In verschiedenen Rollenspielen wurden die Teilnehmerinnen in Situationen hineinversetzt. „Ziel ist es, Gewalt zu vermeiden. Es soll gar nicht erst zu Übergriffen kommen“, erklärte Nerling. Auch die Damen stimmten ihm zu. Ines Schütz gehörte beispielsweise dazu. Sie hat sich angemeldet, weil sie sich sicherer auf der Straße fühlen möchte und vielleicht ein paar Dinge lernen, die ihr helfen, sich geschickt herauszumanövrieren. Wichtig sei laut dem Trainer die Körpersprache, das Auftreten der Angegriffenen. Dabei geht es auch um Belästigungen, die ganz schnell auch im Alltag, etwa in einer Bar, geschehen können.

Im Rollenspiel saßen die Teilnehmerinnen auf einer Bank. Der Angreifer legte die Hand auf den Schoß der Frauen.

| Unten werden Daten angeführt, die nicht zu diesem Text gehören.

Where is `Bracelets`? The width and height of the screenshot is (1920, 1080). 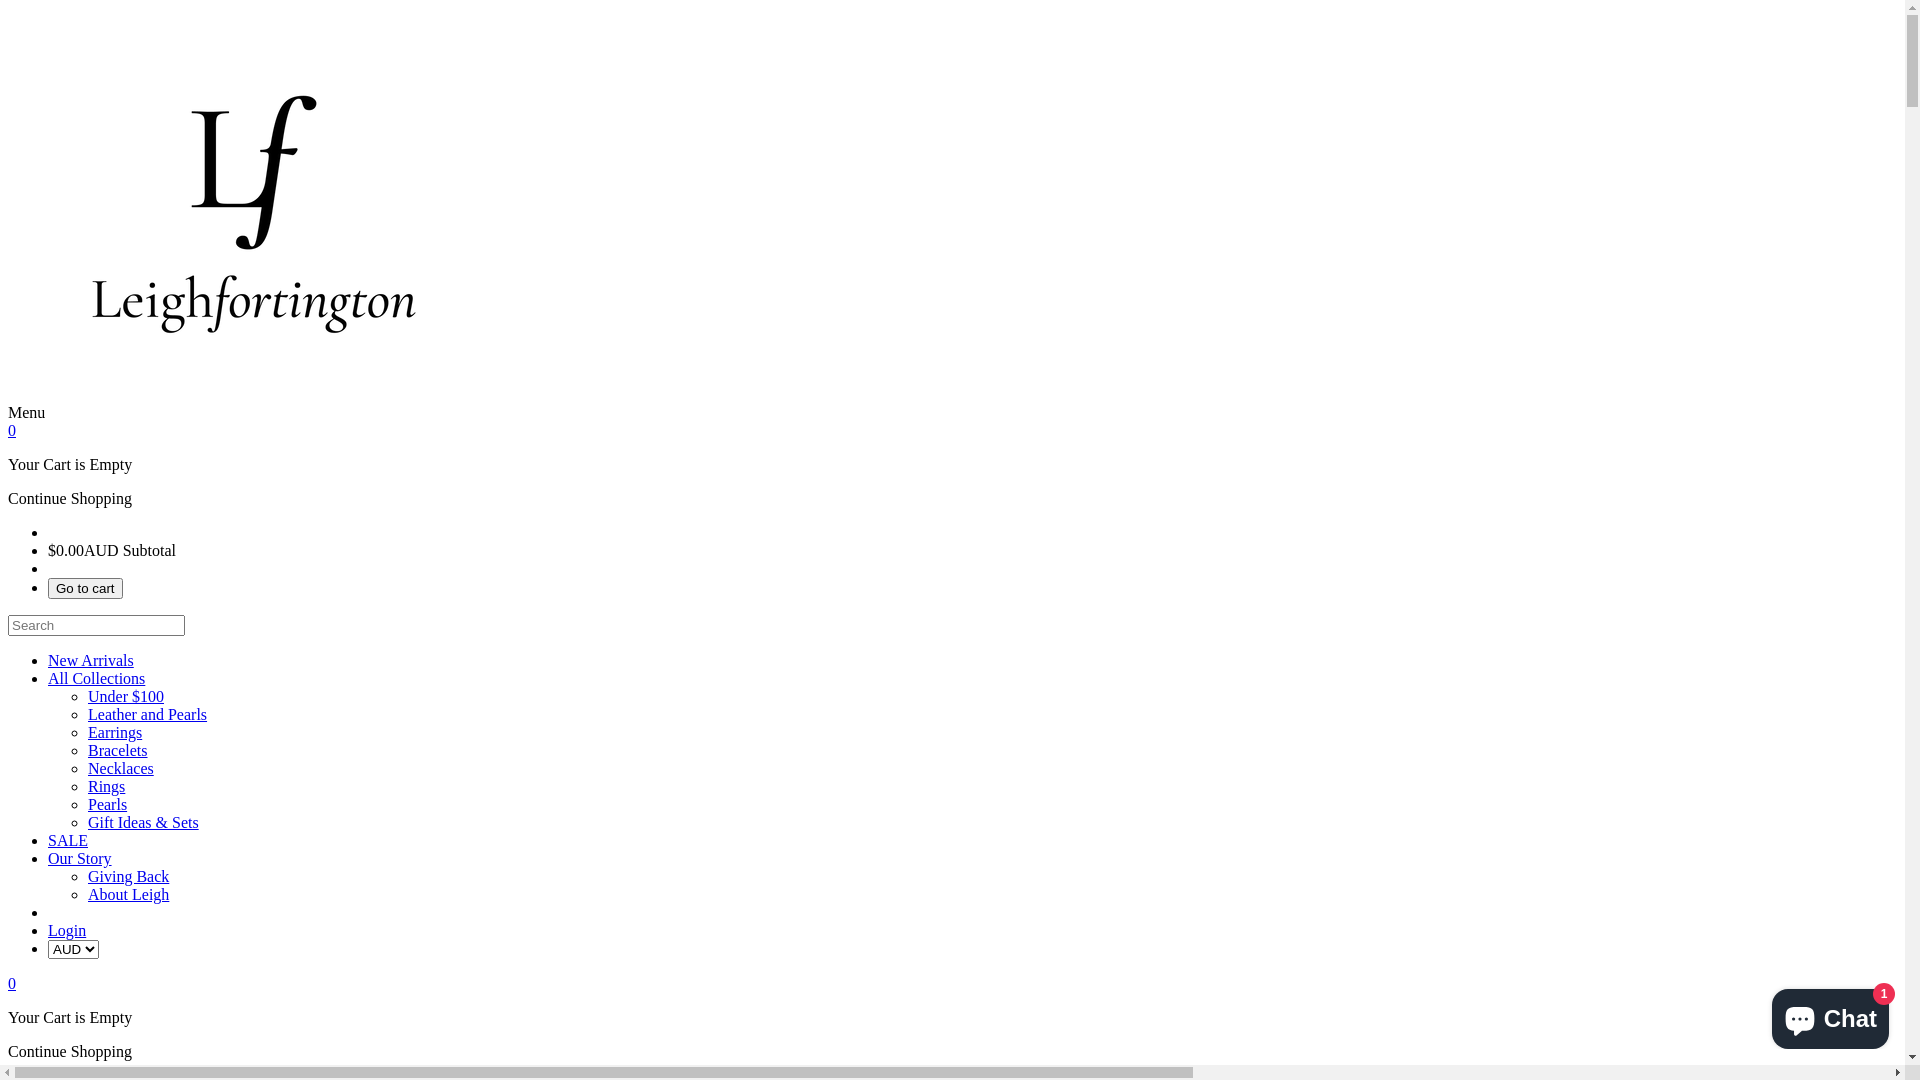 Bracelets is located at coordinates (118, 750).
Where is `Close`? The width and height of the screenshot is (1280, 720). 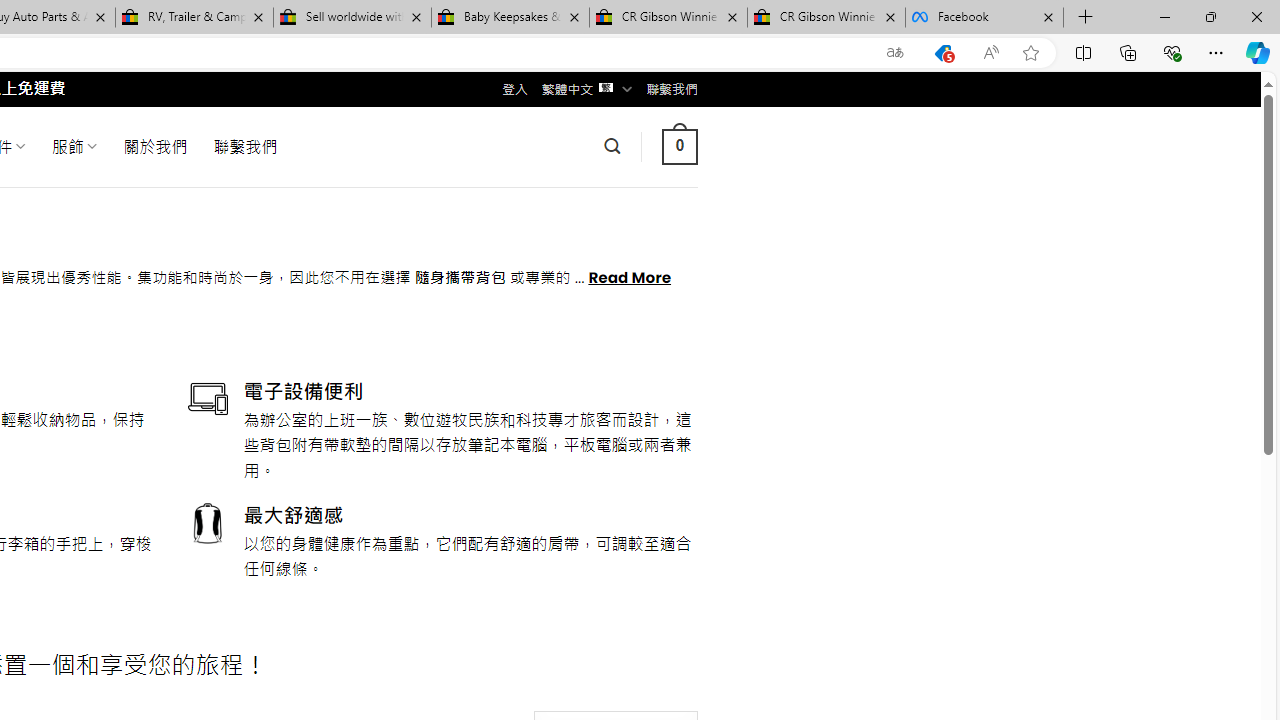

Doch was tun? „Ganz einfach“, erklärte Nerling. „Ihr nehmt die Hand von Eurem Bein, legt sie ihm mit Kraft auf sein Bein, steht auf, zeigt mit dem Finger in sein Gesicht und sagt mit kräftiger Stimme, dass ihr das nicht wollt“, fuhr der Coach fort. „Klingt gar nicht so schwer“, waren sich die Damen einig und probierten sich aus. Anfangs war die Stimme noch sehr verhalten, doch schnell fanden sie sogar Spaß daran, sich zu wehren.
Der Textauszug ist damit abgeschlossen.